Strategy #10. Finally, the copyright date is generated from today's date and shifted back in time when you use the author's birth year as a count of days to subtract from today's date. Again, this strategy doesn't maintain the original copyright date distribution, but you could perform a different transformation if that is important to you.

How thorough is the transformation? Figure 2, page 6, displays the change in one row to show how complete the transformation is.

Applying the Techniques


How might you best apply these techniques to your data? Let's use a pharmaceutical firm as an example. Substitution from an alternate source of data is best for descriptive information such as names, titles, descriptions, and so forth. (From the Internet resources noted in Table 1, you can see that I've focused on replacement data from alternate sources for this article.) Your firm might not want the names of products—especially new products still awaiting government approval—in the test data because employees with access could draw inferences.

The generation of new values is another way to replace existing values, which is most useful for changing identifying data such as numbers and dates. Your firm might prefer that no test data dates match the real dates.

Redistribution of existing values keeps some connection to the source data and is usually a bit easier for testers to work with than totally altered values. Thus, your firm's products would still include pain relievers and antacids, but to disguise product details, redistribution would assign those designations to different products.

Proportional distribution is especially useful in cases where the data contains a large skew. If 90 percent of your products are pain relievers, duplicating that skew can help you do a better job of testing such processes as query performance and report formatting.

Rotation works when you need representative values that are related to one another. For example, a product might carry production costs as well as wholesale and retail prices. Rotation keeps the relationships among those monetary values in place. If the numbers are too revealing, you can use generation to transform the rotated data while keeping the relationships intact.

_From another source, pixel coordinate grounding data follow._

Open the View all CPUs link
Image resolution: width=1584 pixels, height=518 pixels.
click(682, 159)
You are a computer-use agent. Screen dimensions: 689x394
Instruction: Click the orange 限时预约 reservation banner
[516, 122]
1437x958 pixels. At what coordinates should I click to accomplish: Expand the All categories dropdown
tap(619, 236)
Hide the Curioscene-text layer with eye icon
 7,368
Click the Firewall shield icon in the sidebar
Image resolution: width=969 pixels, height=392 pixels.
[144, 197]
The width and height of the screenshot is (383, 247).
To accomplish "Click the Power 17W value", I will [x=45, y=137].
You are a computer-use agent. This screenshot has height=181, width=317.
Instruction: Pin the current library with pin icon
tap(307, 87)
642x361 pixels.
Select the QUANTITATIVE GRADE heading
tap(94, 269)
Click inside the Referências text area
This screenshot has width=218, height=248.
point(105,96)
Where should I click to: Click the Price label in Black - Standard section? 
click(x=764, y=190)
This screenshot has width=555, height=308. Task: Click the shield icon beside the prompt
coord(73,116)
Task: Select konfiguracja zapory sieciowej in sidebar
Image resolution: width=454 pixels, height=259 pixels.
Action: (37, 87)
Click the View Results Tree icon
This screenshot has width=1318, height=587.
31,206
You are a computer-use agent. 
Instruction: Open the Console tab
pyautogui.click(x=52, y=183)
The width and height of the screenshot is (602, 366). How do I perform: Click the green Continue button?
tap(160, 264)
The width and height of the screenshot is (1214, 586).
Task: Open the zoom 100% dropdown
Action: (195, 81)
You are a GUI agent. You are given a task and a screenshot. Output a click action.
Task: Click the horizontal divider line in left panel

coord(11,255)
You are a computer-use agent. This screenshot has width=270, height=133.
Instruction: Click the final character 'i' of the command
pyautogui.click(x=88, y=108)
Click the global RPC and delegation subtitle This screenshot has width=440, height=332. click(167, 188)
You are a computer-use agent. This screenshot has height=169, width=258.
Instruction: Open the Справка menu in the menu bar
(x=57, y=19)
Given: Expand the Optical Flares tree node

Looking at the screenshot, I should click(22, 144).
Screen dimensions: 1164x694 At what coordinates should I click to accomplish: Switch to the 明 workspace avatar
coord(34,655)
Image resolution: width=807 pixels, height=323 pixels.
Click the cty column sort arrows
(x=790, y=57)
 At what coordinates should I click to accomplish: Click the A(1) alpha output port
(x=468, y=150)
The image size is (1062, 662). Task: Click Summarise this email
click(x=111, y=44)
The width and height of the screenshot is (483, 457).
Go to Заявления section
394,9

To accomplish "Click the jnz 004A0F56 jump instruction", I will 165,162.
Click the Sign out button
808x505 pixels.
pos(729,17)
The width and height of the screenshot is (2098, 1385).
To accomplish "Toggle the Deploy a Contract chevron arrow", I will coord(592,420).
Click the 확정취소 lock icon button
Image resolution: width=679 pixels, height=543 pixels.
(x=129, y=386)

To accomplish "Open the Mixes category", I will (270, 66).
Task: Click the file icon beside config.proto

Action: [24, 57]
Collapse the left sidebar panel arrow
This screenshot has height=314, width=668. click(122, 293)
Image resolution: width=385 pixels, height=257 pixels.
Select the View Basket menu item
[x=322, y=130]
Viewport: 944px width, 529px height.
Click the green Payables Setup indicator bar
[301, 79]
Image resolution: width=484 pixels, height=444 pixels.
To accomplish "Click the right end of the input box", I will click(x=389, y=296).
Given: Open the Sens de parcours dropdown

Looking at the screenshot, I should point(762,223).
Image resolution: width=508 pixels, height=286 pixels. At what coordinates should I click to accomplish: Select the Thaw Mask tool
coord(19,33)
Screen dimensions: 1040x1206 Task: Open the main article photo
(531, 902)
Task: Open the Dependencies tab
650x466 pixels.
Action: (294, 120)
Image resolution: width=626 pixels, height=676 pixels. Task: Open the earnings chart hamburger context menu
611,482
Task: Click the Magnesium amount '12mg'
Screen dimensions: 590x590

More Transformations to Come


Manitoulin's management is happier, but the transformation job isn't finished until you've also transformed the author information. An upcoming article will cover several aspects of transforming data about people. I'll also discuss persistence of test transformations, using substitution sources that are difficult to parse, as well as generating test data when you have no Internet resource. In the meantime, go to the Internet and find the representative data that you need for your development environment. Use the most suitable techniques and turn that confidential production data into a resource for test data.